SCO Claims Linux GPL Is Unconstitutional
Phil Albert, a partner with law firm Townsend and Townsend and Crew, called SCO's claims about the unconstitutionality of the GPL "weird," telling TechNewsWorld that it will be tough for SCO to argue that the license is not valid. Albert said SCO is "shooting [itself] in the foot" with its response to IBM's counterclaims.
By responding to IBM counterclaims against it and arguing that the General Public License (GPL) that covers Linux is not enforceable and in fact violates the U.S. Constitution, Lindon, Utah-based SCO has put itself in a tough position, intellectual property and software lawyers told TechNewsWorld.
In its response, SCO argued that the GPL is "selectively enforced" by the Free Software Foundation, meaning enforcement of the Linux license is not permitted by others, such as IBM, and that the GPL therefore violates the U.S. Constitution as well as copyright, antitrust and export control laws.
Jeff Berkowitz, a partner at intellectual law firm Finnegan Henderson, told TechNewsWorld that SCO's response, which is somewhat unprecedented, shows that the two sides in the dispute are digging in their heels.
"This is the kitchen-sink kind of response," Berkowitz said of SCO's court filing. "This is dumping everything with the kitchen sink. This is throw everything at the wall and see what sticks."
Since suing IBM in March over allegations that the company put SCO Unix source code into Linux, SCO has been countersued by both IBM and Linux distributor Red Hat.
In response to IBM's claims that SCO was in violation of its own copyright restrictions, SCO argued that the GPL is unenforceable and void, barring IBM's claims.
SCO went on to argue that the GPL violates the U.S. Constitution, copyright, antitrust and other laws, again barring IBM's claims.
Berkowitz, who said he has never seen a claim that prosecution of a license is somehow unconstitutional, indicated SCO might argue that by violating copyright law, the GPL for Linux violates the Constitution, which forms the basis for copyright law.
While he stopped short of calling SCO's arguments inappropriate, Berkowitz indicated that the software company could be overreaching with some of its positions.
"I'm sure they did sufficient research to raise those defenses -- they're not woefully inappropriate," he said. "But some of them appear to be a stretch.
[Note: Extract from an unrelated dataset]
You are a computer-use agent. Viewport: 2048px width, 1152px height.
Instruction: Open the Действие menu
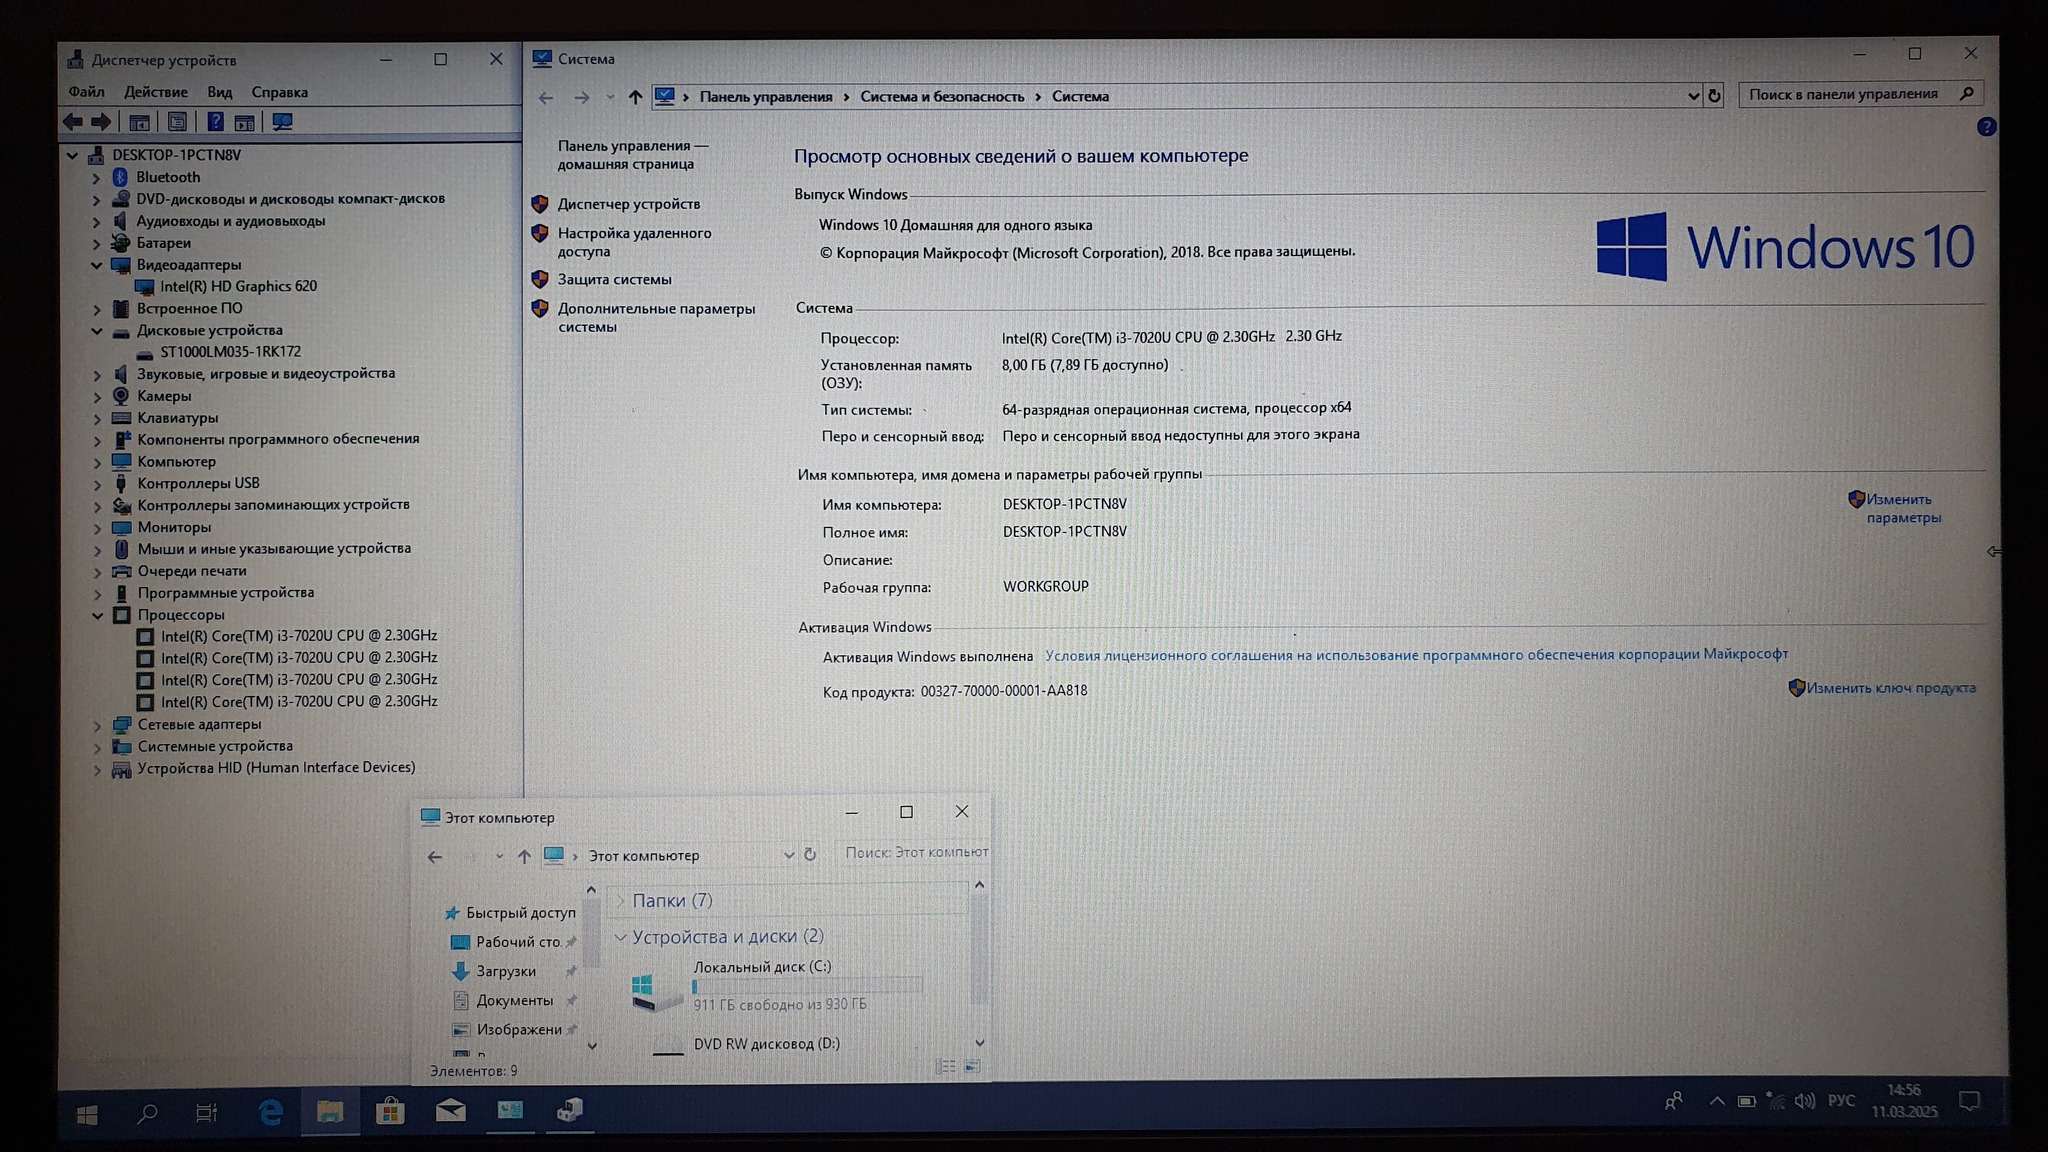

It's just unusual to see these sorts of defenses under the facts in this case."
Phil Albert, a software legal expert and partner with Townsend and Townsend and Crew, called SCO's unconstitutional claims "weird," telling TechNewsWorld that it will be tough for SCO to argue that the GPL is not valid.
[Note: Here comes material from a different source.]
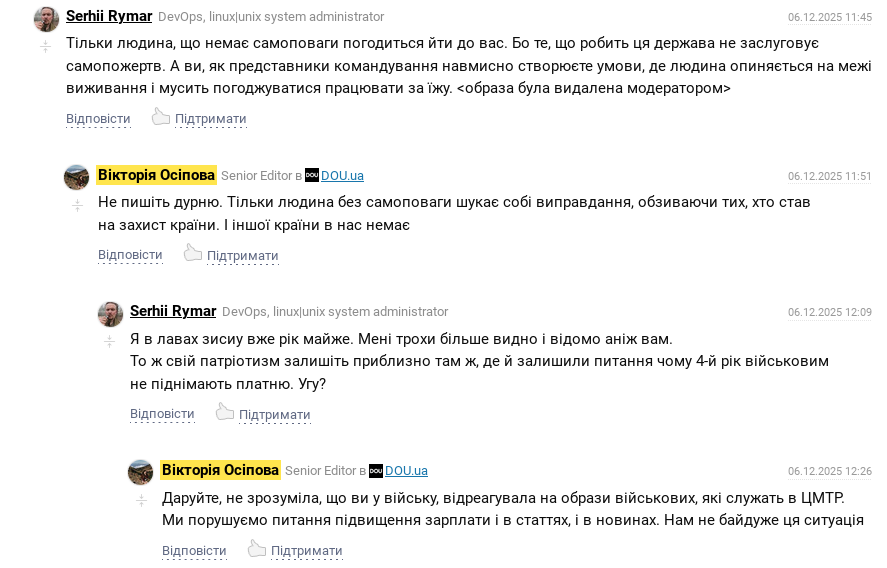Reply to the first Serhii Rymar comment
This screenshot has height=568, width=887.
pyautogui.click(x=98, y=119)
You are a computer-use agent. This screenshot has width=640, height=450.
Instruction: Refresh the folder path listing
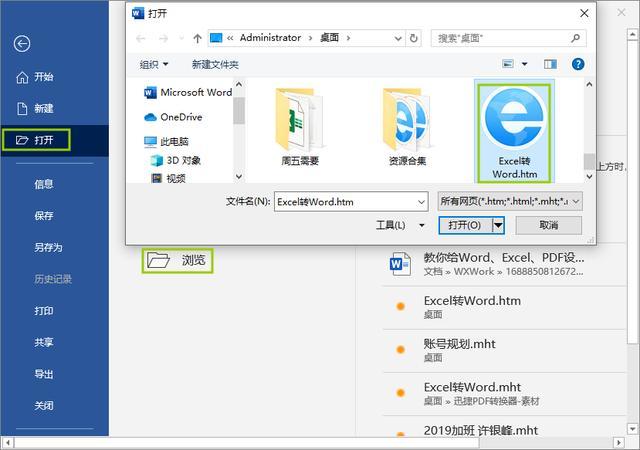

Consistent with the Free Software Foundation's contentions that SCO is also in violation of copyright for its own distribution of Linux under the GPL if the license is not valid, Albert said SCO is "shooting [itself] in the foot" with its response to IBM's counterclaims.
"For SCO to say 'We're in possession, but the license is not valid and is unconstitutional' -- that leaves them in the position of copyright infringer," Albert said. "That's kind of the inconsistency."
GPL to the Test
Albert added that although a previous case involving MySQL dealt with some GPL issues, the SCO-IBM matter is the first time the license for Linux and other open-source software has been contemplated in court.
"That never quite got to the point of defining whether the terms of the GPL are allowable or enforceable," he said.
Berkowitz, who said IBM likely will motion to test SCO's arguments, added that the case certainly will have significant ramifications for the licensing of open-source software.
"There is software out there, the basis of which is open-source code, that's licensed through the GPL and limited GPL," Berkowitz said. "This is a very significant case to test the license."